BERITA TERKINI

World Press Freedom Day 2025, Antara Ancaman Digital dan Harapan Baru untuk Jurnalisme

Ilustrasi world press internasional
Ilustrasi
Oleh : Syahrul Usman

Hari ini, 3 Mei, dunia kembali memperingati Hari Kebebasan Pers Internasional, sebuah tonggak penting yang tidak hanya menyoroti pentingnya media bebas dan independen, tetapi juga mengajak semua elemen masyarakat untuk merenungkan ulang posisi jurnalisme dalam dinamika global yang terus berubah, khususnya di era teknologi yang kian disruptif.

Tiga dekade lalu, peringatan ini lahir dari kesadaran kolektif para jurnalis Afrika yang menghadapi represi dan kekerasan di tengah konflik politik yang mendera benua tersebut. Mereka berkumpul di Windhoek, Namibia, pada tahun 1991 dan merumuskan Deklarasi Windhoek, sebuah dokumen perlawanan damai yang menyerukan hak untuk menyampaikan informasi secara bebas, tanpa takut disensor atau dibungkam.

Deklarasi ini menjadi fondasi bagi UNESCO untuk kemudian menetapkan tanggal 3 Mei sebagai Hari Kebebasan Pers Sedunia pada tahun 1993. Sejak saat itu, dunia menjadikan hari ini sebagai momen untuk mengkaji kondisi kebebasan pers, mengenang jurnalis yang kehilangan nyawa, serta mengangkat isu-isu penting yang dihadapi media.

Tugas: Bisakah Anda menuliskan ulang bagian artikel tentang Hari Kebebasan Pers Sedunia di atas tanpa perubahan apa pun, mulai dari "Tiga dekade lalu, peringatan" dan berakhir pada "disensor atau dibungkam."?

(Catatan penunjukan untuk teks dan elemen)

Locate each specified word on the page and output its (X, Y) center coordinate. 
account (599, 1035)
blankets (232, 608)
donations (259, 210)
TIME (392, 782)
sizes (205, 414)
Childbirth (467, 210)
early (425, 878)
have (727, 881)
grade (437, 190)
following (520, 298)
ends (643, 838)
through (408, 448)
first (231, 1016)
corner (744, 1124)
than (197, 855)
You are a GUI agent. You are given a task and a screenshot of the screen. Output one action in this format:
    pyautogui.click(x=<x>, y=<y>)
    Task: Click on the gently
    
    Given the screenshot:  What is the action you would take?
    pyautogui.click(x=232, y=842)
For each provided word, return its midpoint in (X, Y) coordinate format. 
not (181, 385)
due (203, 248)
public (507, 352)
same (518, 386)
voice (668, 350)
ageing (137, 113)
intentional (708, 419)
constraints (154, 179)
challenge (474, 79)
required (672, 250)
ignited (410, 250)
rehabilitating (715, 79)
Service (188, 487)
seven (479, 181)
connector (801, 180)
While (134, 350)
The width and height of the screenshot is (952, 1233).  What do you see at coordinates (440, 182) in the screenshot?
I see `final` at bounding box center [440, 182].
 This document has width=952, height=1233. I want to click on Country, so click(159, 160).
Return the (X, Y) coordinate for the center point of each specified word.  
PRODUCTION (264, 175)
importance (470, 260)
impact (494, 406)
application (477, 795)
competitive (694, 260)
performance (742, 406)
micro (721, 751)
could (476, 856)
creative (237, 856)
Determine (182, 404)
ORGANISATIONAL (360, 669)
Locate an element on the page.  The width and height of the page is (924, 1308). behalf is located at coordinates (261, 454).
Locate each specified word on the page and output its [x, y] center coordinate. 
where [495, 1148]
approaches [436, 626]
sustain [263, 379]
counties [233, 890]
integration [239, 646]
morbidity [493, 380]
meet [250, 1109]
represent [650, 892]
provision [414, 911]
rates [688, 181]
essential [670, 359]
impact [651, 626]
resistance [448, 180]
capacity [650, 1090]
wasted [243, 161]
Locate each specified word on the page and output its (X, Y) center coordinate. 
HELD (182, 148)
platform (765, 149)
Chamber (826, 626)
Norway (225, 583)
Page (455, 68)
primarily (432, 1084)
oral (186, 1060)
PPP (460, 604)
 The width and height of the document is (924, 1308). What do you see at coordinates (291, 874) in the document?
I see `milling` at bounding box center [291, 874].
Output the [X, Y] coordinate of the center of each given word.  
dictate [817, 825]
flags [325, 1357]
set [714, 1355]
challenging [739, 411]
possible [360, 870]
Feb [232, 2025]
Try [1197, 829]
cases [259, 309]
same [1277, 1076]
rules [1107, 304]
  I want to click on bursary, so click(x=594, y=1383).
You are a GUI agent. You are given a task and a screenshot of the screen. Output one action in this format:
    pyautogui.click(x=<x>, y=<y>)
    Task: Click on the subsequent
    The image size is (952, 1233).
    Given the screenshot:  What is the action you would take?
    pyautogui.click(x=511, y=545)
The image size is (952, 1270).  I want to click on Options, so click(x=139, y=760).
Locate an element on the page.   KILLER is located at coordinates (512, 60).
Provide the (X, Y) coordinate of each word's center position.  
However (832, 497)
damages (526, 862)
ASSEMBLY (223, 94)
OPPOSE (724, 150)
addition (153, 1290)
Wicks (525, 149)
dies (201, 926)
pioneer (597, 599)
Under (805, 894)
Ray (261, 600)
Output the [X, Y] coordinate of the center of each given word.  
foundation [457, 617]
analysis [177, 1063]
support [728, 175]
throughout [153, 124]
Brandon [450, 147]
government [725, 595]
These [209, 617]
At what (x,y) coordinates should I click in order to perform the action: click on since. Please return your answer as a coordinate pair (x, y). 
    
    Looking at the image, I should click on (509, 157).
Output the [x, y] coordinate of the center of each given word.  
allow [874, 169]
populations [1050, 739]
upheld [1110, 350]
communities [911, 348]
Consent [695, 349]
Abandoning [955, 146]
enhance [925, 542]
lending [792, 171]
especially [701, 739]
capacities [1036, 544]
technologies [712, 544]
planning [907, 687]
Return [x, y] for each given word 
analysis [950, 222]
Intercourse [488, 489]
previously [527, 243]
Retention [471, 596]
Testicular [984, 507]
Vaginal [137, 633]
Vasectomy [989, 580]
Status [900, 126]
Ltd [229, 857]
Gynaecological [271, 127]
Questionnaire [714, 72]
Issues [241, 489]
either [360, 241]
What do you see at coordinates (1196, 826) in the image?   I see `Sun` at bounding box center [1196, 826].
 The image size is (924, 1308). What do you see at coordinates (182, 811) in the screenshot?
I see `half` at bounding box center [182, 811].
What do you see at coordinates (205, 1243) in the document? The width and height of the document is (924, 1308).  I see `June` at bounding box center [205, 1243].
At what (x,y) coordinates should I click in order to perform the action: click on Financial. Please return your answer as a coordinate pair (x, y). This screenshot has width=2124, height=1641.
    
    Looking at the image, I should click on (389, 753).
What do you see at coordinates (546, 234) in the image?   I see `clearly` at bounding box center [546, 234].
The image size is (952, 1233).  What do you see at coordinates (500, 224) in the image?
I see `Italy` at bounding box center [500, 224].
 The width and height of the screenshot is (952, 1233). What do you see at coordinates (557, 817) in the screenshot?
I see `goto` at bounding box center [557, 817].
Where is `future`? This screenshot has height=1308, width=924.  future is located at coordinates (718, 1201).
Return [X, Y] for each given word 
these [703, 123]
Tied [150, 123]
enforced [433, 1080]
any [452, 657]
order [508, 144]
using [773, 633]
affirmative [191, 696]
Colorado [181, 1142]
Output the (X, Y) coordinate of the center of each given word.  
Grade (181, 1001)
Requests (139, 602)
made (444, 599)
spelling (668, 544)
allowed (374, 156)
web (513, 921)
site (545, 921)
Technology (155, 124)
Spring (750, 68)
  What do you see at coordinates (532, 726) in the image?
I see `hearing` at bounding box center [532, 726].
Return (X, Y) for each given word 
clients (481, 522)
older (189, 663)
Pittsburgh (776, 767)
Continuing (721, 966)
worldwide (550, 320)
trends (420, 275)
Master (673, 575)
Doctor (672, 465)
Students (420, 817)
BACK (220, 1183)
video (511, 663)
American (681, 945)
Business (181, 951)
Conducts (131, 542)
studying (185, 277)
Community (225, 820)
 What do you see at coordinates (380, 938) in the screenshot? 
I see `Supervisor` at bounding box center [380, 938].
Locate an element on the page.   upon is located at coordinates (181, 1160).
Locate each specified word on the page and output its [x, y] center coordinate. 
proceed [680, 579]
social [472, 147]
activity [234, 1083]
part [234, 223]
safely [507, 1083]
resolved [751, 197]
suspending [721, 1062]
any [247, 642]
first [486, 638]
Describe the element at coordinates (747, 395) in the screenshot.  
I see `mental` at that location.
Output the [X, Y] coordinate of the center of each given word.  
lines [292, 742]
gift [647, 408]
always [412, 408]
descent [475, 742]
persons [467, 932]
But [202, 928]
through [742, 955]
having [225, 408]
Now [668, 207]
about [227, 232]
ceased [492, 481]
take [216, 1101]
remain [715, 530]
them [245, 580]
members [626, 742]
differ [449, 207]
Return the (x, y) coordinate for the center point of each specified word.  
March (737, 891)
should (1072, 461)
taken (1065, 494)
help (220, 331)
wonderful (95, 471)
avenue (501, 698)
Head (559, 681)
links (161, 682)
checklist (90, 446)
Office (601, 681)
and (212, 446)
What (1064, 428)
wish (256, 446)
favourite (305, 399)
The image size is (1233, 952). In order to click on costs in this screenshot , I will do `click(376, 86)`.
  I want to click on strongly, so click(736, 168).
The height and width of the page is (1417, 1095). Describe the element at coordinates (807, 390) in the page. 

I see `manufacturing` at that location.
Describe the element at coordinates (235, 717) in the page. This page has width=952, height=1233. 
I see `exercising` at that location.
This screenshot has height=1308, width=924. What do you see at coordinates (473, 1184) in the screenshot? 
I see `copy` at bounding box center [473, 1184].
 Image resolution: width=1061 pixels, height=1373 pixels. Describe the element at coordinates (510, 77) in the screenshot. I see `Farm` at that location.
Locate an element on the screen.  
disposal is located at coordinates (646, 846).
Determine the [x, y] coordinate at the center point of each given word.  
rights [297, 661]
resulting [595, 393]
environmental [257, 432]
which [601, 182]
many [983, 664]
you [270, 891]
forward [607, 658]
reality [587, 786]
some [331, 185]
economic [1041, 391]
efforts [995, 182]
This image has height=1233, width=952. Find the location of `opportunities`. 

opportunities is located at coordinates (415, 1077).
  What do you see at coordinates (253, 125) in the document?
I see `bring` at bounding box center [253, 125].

Jawaban yang Diharapkan:
Tiga dekade lalu, peringatan ini lahir dari kesadaran kolektif para jurnalis Afrika yang menghadapi represi dan kekerasan di tengah konflik politik yang mendera benua tersebut. Mereka berkumpul di Windhoek, Namibia, pada tahun 1991 dan merumuskan Deklarasi Windhoek, sebuah dokumen perlawanan damai yang menyerukan hak untuk menyampaikan informasi secara bebas, tanpa takut disensor atau dibungkam.